◆ **CONSIGNE 1**
Recopiez fidèlement le passage de l'extrait d'entretien qui commence aux mots « Ça part mal » et se termine après « finalement? ».
◆ **CONSIGNE 2**
Ces affirmations sont-elles conformes à l'extrait d'entretien ? Pour chacune, répondez par oui ou par non en citant textuellement les mots décisifs. (a) Le poste de François Boileau existait déjà avant son arrivée. (b) Selon François Boileau, le pouvoir de faire des rapports spéciaux existe aussi au niveau fédéral. (c) Le rapport spécial mentionné porte sur la planification des services d'éducation en français.

Ça part mal la discussion.
Mais finalement,
je l'ai convaincue. Donc...
GISÈLE QUENNEVILLE
Quand vous êtes arrivé dans
ce poste-là, c'est un poste qui
n'existait pas auparavant.
Comment c'était pour vous de
vraiment modeler ou façonner
votre poste, en fait tout ce
bureau, à l'image de tout ce
que vous vouliez faire
finalement?
FRANÇOIS BOILEAU
Toujours en fonction d'une
seule chose qui est très
importante pour moi, c'est
faciliter la vie de mon successeur
ou de ma successeure. C'est ce qui
m'a toujours été important pour
moi. C'était de faire en sorte
que si quelqu'un d'autre rentre
dans le poste, il ou elle va
avoir vraiment un travail plus
facile. Donc qu'est-ce que ça
veut dire? S'assurer d'avoir
un territoire assez large pour
qu'on puisse, que il ou elle
puisse manoeuvrer. Ça veut dire
aussi d'avoir eu des précédents.
Que ce soit le « rapport spécial
sur la planification des
services de santé en français » .
Vous savez, des rapports
spéciaux, c'est un pouvoir qui
existe au niveau fédéral aussi.
Mais ça a rarement été utilisé.
Enfin de mémoire. Bien nous,
en Ontario, je voulais tout de suite
dire: si le sujet est vraiment
important, et le sujet
était vraiment important, il
l'est encore, à ce moment-là,
on a ce pouvoir-là, on va
l'utiliser.

◆ **LIGNES DE DONNÉES**
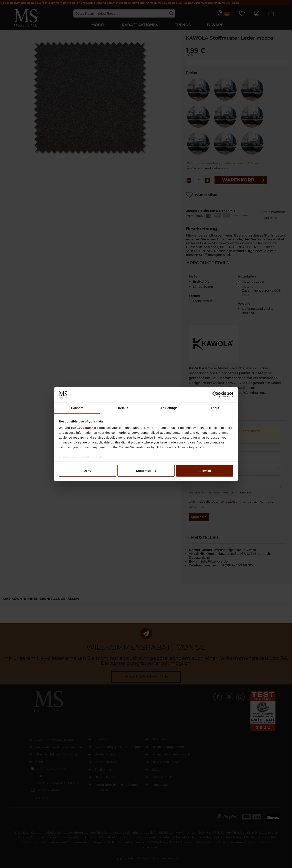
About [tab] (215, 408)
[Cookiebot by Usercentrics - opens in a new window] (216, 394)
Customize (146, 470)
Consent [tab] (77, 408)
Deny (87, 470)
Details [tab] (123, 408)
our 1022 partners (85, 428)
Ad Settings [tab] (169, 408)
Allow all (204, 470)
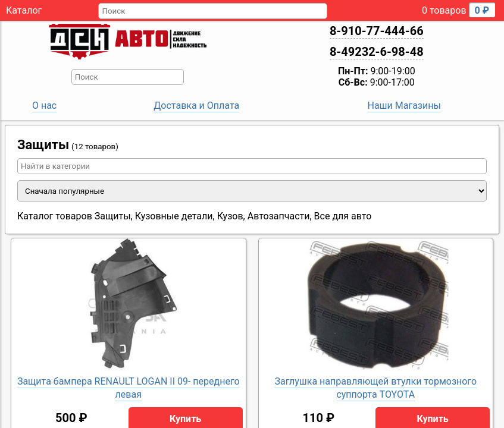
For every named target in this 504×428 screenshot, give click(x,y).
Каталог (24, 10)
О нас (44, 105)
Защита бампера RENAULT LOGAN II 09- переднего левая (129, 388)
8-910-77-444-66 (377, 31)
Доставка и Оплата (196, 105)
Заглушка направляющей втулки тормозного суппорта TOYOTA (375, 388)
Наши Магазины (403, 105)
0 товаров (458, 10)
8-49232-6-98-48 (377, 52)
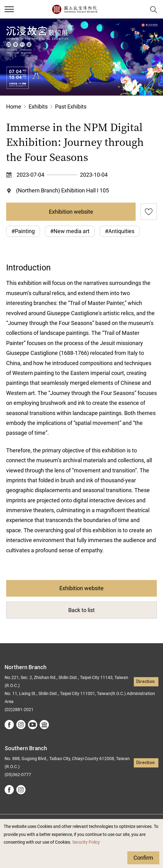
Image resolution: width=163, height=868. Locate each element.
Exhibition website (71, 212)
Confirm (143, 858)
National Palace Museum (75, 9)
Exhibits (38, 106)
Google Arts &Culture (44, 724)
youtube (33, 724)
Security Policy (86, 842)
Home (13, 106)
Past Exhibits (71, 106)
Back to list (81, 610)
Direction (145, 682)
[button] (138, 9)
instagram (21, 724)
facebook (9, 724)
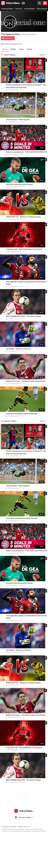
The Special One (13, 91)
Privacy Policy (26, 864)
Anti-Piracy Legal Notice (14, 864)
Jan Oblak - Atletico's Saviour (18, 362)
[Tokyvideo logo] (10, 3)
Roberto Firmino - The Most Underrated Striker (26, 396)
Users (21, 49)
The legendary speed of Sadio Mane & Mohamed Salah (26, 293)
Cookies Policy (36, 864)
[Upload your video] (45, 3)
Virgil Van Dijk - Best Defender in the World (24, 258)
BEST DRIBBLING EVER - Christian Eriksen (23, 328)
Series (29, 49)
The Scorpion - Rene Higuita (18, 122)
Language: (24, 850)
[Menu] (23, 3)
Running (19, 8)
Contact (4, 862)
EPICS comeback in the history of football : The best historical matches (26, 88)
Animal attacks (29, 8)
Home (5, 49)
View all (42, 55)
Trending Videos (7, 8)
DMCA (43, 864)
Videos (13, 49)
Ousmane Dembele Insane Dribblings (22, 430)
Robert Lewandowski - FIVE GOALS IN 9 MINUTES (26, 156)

◆ **RÉPONSE 1**
Ça part mal la discussion.
Mais finalement,
je l'ai convaincue. Donc...
GISÈLE QUENNEVILLE
Quand vous êtes arrivé dans
ce poste-là, c'est un poste qui
n'existait pas auparavant.
Comment c'était pour vous de
vraiment modeler ou façonner
votre poste, en fait tout ce
bureau, à l'image de tout ce
que vous vouliez faire
finalement?

◆ **RÉPONSE 2**
(a) Non : « c'est un poste qui n'existait pas auparavant ».
(b) Oui : « c'est un pouvoir qui existe au niveau fédéral aussi ».
(c) Non : « rapport spécial sur la planification des services de santé en français ».